7. Do I need to take vitamins and minerals after surgery?

You need to take a multivitamin for life.  In addition, you may need higher doses of certain vitamins or minerals; especially, iron, Calcium, and Vitamin D.  Be sure to have your labs drawn each year.  Most insurance companies do not pay for the vitamin and mineral supplements, but will pay for the labs.  The supplements may be covered out of a flex medical account.

8. How do I find a Bariatric Surgeon?

Collect a list of names; ask friend, relatives and co-workers.  Check into centers or hospitals offering support groups or educational seminars.  You can learn more about the actual procedure, the benefits and the risks.  Go to these seminars and ask questions.

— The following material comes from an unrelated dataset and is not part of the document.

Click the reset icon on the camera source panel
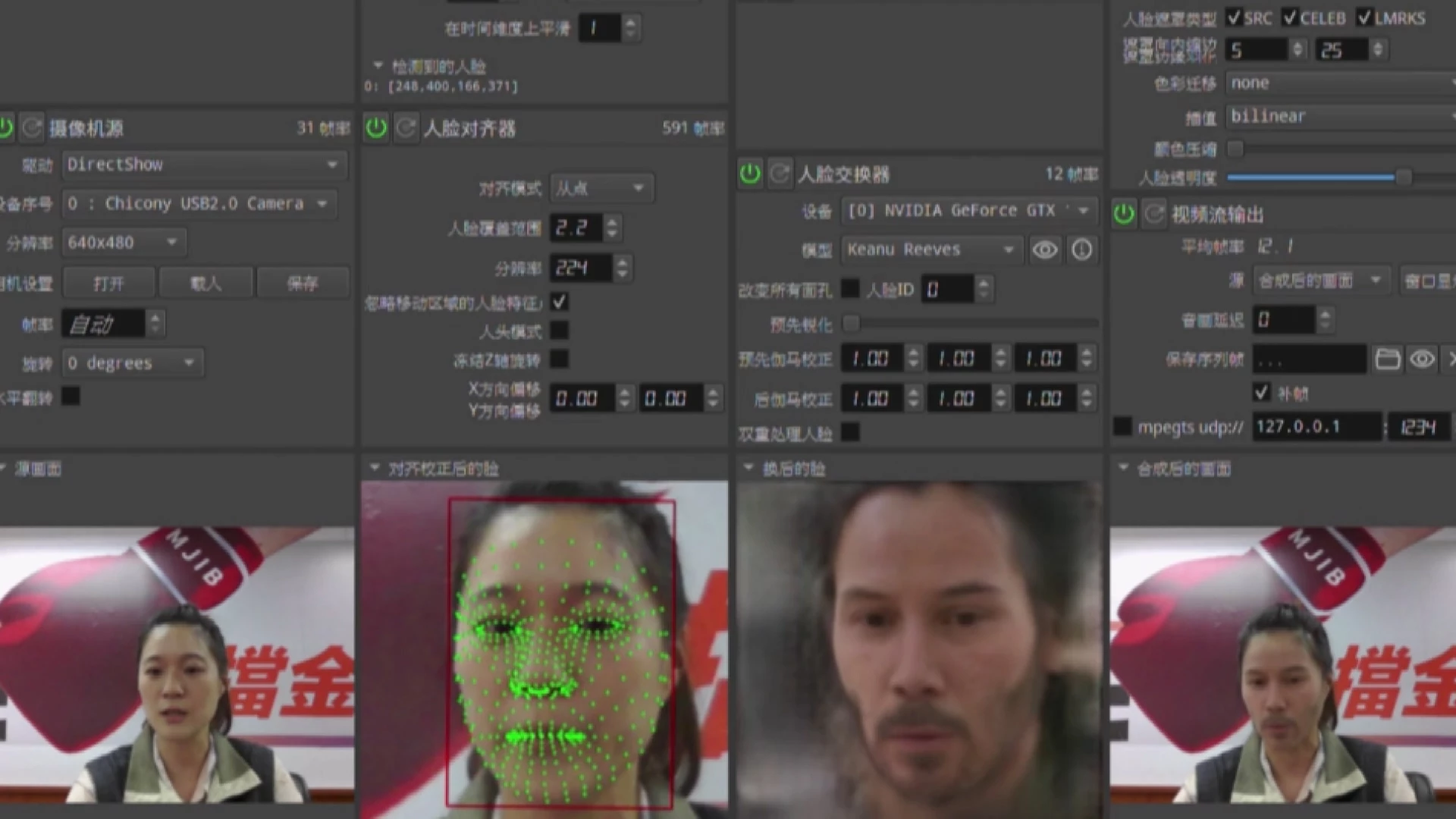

Questions to consider when choosing a bariatric surgeon:

  1. Is the specialist board certified by the American Board of Surgery?
  2. Is the specialist a member of the American Society of Bariatric Surgeons?
  3. How many weight loss surgeries has the surgeon performed? (100 or more is ideal.)
  4. How many of the surgeon’s patients have died from weight loss surgery? (Less than 1% is the average.)
  5. How often do patients have complications?
  6. What side effects are most common?
  7. What is the surgeon’s success rate

9. How will weight loss surgery help me lose weight?

There are two types of weight loss surgery procedures—restrictive and malabsorptive surgeries.  Each helps with weight loss in a different way.

  1. Restrictive Surgery (Sleeve Gastrectomy) – physically restricting the size of the stomach, thus limiting the amount of solid food one can eat. A normal stomach can hold approximately 3 pints of food.  After restrictive surgery, a stomach may only hold 4 oz of food; however, over time it may be able to hold more.
  2. Malabsorptive Surgery (Gastric Bypass) – changes the way one digests food. This surgery is more complicated.  Parts of the intestine are removed, creating a shortcut for the food to be digested.  Therefore, fewer calories are absorbed into the body.  The combined malabsorptive/restrictive surgery creates a smaller stomach pouch, which restricts the amount of food one can eat.